**PROBLEM DETAILS:** Using the listing below, please gather every line containing the word "Online".

**GIVEN RECORDS:**

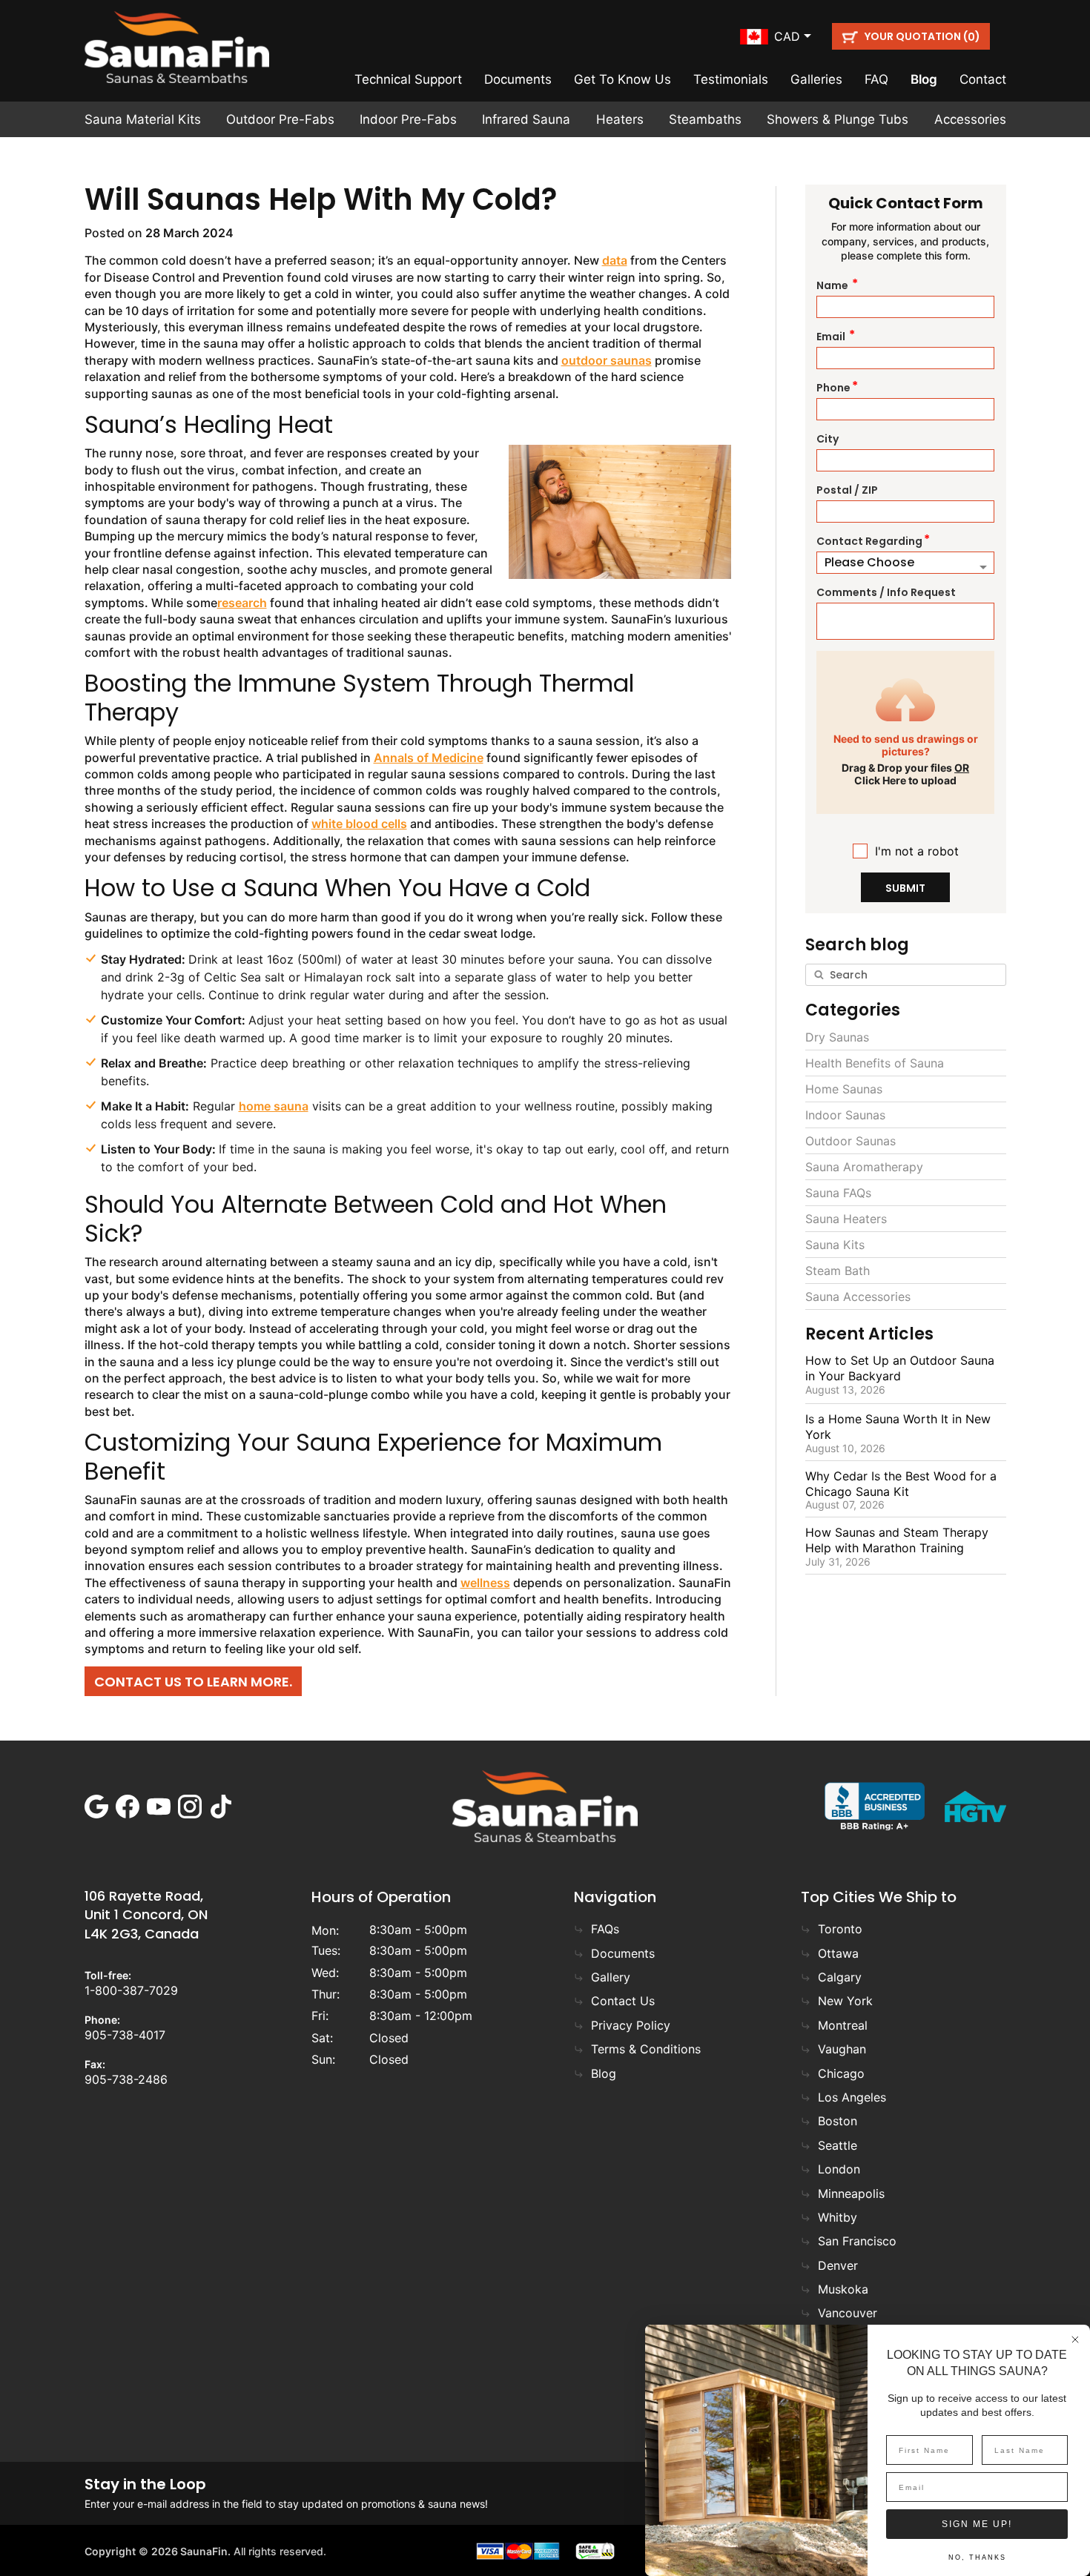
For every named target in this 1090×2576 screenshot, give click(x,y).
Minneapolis (851, 2193)
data (614, 260)
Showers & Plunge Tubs (837, 119)
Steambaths (705, 119)
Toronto (840, 1928)
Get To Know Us (622, 79)
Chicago (841, 2073)
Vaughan (842, 2049)
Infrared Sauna (526, 119)
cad (787, 36)
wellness (485, 1582)
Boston (837, 2120)
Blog (924, 79)
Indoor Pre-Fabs (408, 119)
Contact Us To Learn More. (193, 1681)
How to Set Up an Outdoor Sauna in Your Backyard (899, 1368)
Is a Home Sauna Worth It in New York (898, 1426)
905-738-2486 (126, 2079)
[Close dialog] (1075, 2339)
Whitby (837, 2217)
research (242, 602)
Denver (838, 2265)
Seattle (837, 2145)
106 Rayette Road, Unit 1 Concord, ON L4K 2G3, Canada (146, 1914)
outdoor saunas (606, 360)
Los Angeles (852, 2097)
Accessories (970, 119)
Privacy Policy (630, 2025)
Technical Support (408, 79)
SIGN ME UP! (977, 2524)
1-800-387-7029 (131, 1990)
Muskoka (843, 2289)
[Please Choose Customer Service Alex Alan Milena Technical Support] (905, 563)
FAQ (876, 79)
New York (845, 2000)
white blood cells (359, 823)
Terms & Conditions (646, 2049)
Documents (518, 79)
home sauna (273, 1106)
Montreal (843, 2025)
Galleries (816, 79)
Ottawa (838, 1953)
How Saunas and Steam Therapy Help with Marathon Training (896, 1540)
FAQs (605, 1928)
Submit (905, 888)
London (839, 2169)
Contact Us (623, 2000)
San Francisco (857, 2241)
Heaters (620, 119)
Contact (982, 79)
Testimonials (730, 79)
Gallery (610, 1977)
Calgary (840, 1977)
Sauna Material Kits (143, 119)
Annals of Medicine (428, 757)
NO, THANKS (977, 2557)
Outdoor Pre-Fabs (280, 119)
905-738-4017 (125, 2034)
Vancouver (847, 2312)
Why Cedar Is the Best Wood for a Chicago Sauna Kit (901, 1484)
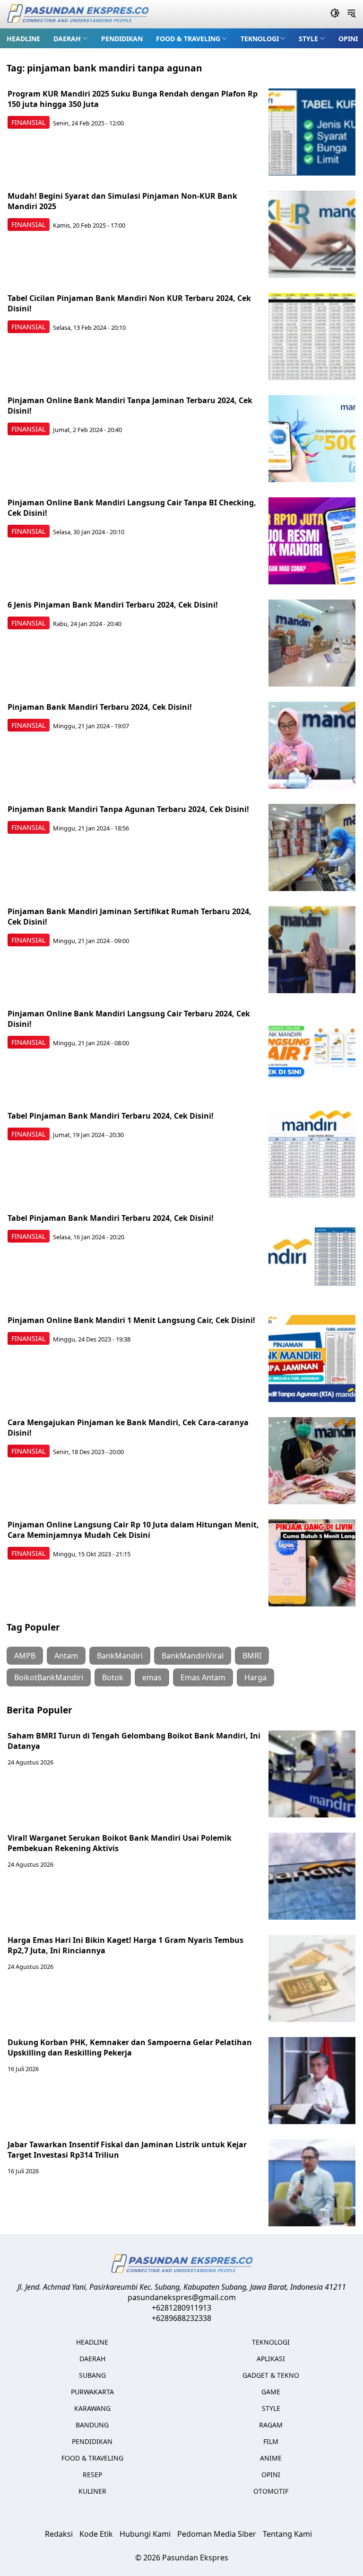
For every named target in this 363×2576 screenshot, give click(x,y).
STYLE (308, 38)
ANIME (271, 2457)
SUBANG (92, 2375)
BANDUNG (92, 2424)
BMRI (251, 1655)
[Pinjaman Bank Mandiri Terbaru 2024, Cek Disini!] (311, 745)
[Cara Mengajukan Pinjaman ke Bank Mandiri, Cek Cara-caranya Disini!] (311, 1460)
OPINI (348, 38)
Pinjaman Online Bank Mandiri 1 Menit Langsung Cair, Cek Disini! (131, 1320)
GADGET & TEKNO (270, 2375)
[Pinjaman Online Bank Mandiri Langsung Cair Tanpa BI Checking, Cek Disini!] (311, 540)
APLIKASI (271, 2358)
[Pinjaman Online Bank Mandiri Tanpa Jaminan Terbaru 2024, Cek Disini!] (311, 438)
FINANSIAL (28, 122)
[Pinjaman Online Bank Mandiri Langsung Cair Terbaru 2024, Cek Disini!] (311, 1051)
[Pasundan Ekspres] (77, 14)
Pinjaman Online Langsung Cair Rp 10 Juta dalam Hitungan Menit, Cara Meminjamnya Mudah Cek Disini (133, 1529)
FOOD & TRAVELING (188, 38)
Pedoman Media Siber (216, 2534)
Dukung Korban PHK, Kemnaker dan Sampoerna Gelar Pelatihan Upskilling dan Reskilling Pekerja (130, 2047)
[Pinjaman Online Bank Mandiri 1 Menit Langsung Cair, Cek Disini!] (311, 1358)
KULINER (92, 2491)
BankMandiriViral (193, 1655)
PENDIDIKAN (122, 38)
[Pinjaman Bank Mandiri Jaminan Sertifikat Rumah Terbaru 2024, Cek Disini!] (311, 949)
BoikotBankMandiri (48, 1677)
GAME (270, 2391)
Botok (112, 1677)
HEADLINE (23, 38)
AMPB (24, 1655)
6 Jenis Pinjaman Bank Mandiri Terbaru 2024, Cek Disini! (113, 605)
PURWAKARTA (92, 2391)
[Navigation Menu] (351, 14)
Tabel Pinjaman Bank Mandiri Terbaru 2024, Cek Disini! (111, 1116)
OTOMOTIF (270, 2491)
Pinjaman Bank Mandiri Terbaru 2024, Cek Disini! (100, 707)
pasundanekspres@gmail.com (182, 2297)
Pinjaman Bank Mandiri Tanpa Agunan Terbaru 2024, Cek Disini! (128, 809)
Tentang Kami (287, 2534)
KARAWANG (92, 2408)
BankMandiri (120, 1655)
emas (152, 1677)
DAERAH (67, 38)
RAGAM (271, 2424)
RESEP (92, 2474)
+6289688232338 (181, 2318)
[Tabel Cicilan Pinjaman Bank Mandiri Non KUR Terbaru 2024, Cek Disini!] (311, 336)
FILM (270, 2441)
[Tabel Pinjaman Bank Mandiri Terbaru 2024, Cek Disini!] (311, 1154)
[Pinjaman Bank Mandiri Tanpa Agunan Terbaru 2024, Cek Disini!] (311, 847)
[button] (70, 38)
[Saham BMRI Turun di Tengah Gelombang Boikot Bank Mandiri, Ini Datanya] (311, 1773)
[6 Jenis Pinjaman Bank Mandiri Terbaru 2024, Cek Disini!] (311, 643)
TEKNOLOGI (260, 38)
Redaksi (59, 2534)
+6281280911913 (181, 2308)
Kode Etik (96, 2534)
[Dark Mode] (335, 14)
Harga (255, 1677)
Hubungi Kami (145, 2534)
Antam (66, 1655)
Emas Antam (203, 1677)
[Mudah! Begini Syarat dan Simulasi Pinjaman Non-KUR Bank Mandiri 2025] (311, 234)
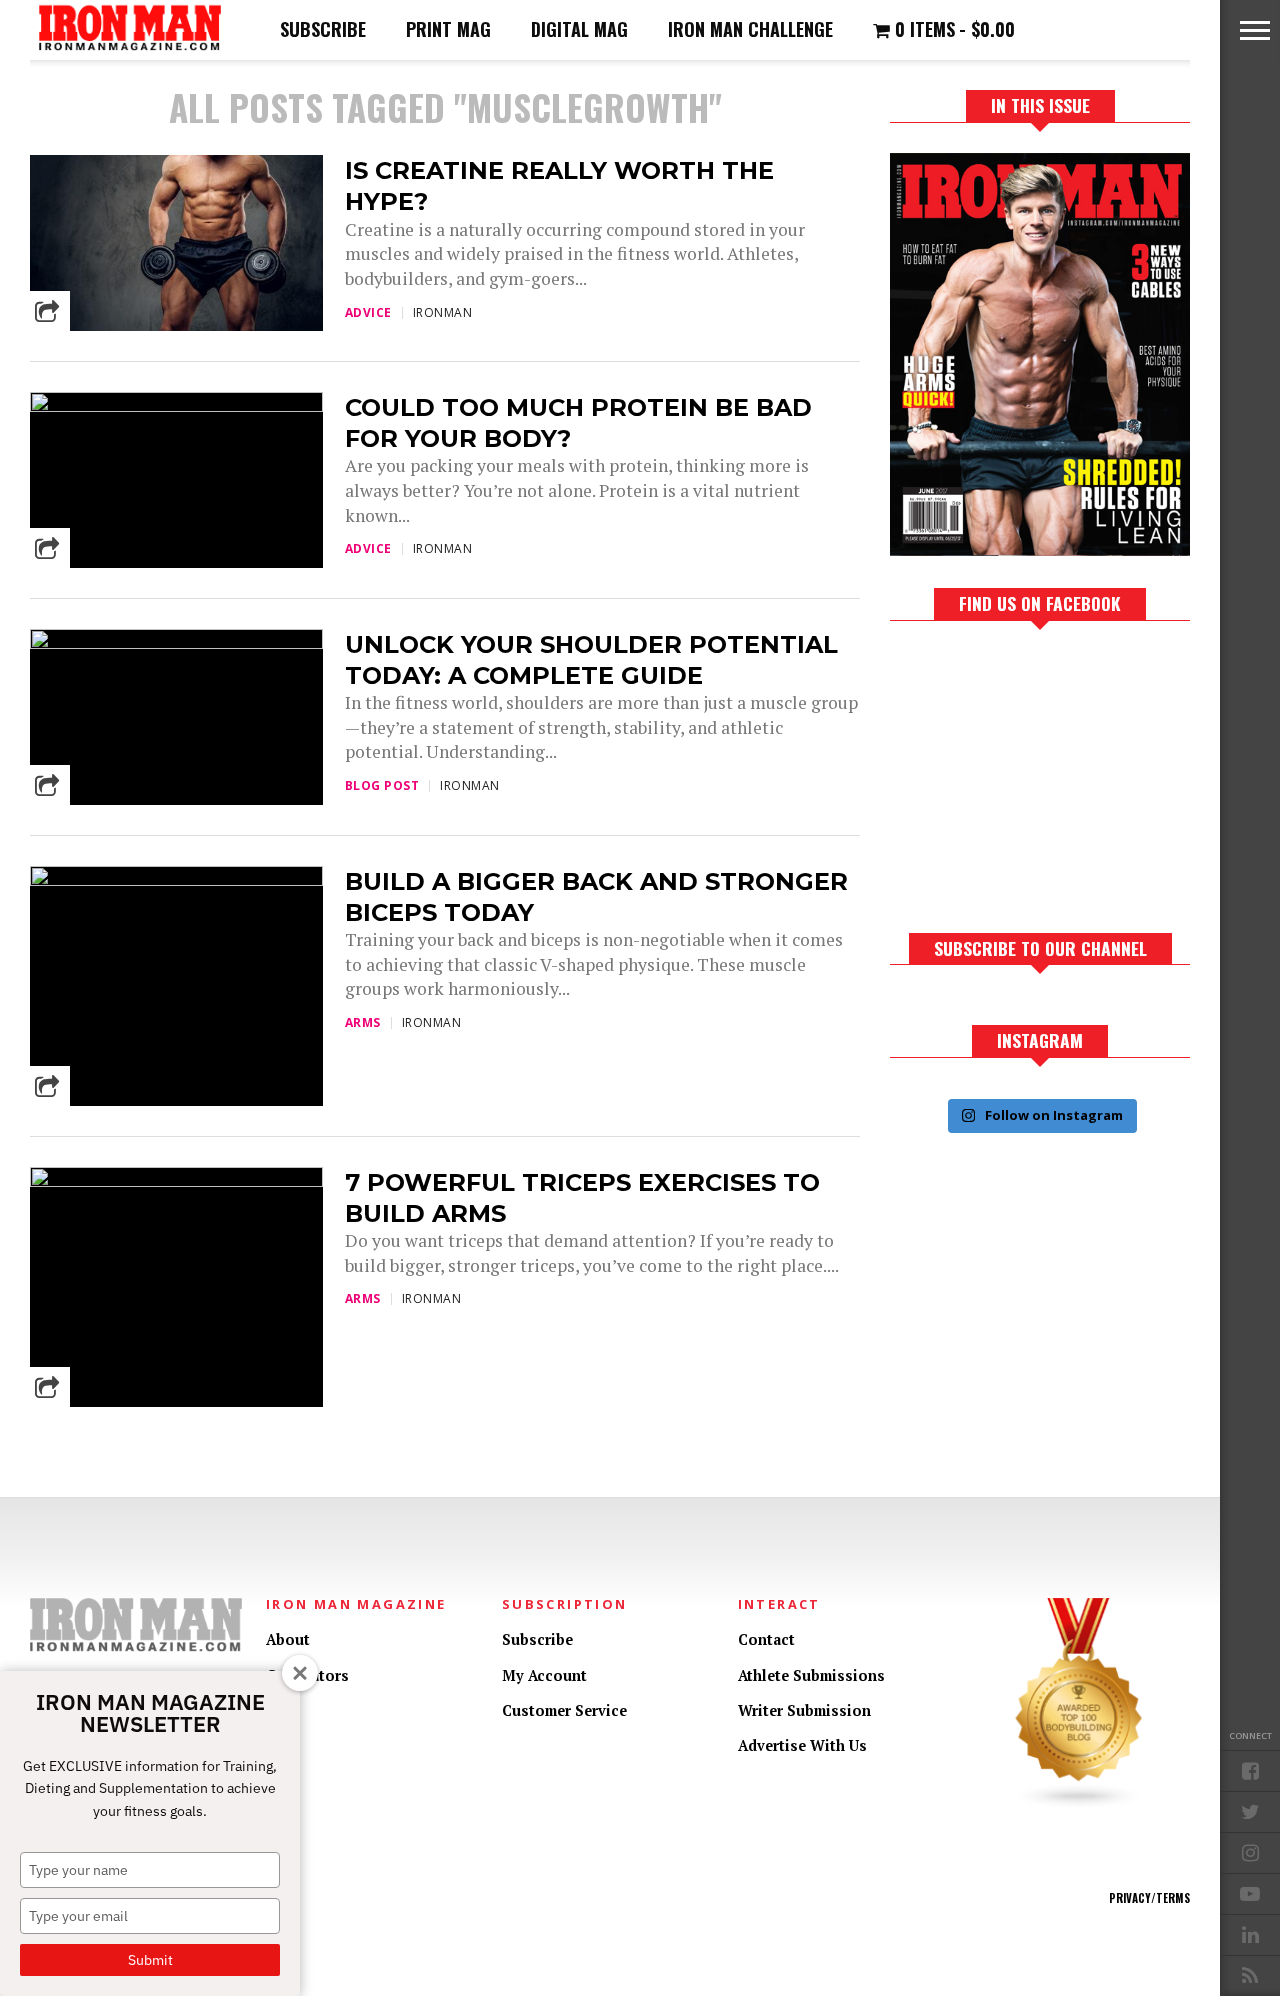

**ANSWER TO THE PROBLEM:**
Pinjaman Online Bank Mandiri 1 Menit Langsung Cair, Cek Disini! (131, 1320)
[Pinjaman Online Bank Mandiri Langsung Cair Tanpa BI Checking, Cek Disini!] (311, 540)
[Pinjaman Online Bank Mandiri Tanpa Jaminan Terbaru 2024, Cek Disini!] (311, 438)
[Pinjaman Online Bank Mandiri Langsung Cair Terbaru 2024, Cek Disini!] (311, 1051)
Pinjaman Online Langsung Cair Rp 10 Juta dalam Hitungan Menit, Cara Meminjamnya Mudah Cek Disini (133, 1529)
[Pinjaman Online Bank Mandiri 1 Menit Langsung Cair, Cek Disini!] (311, 1358)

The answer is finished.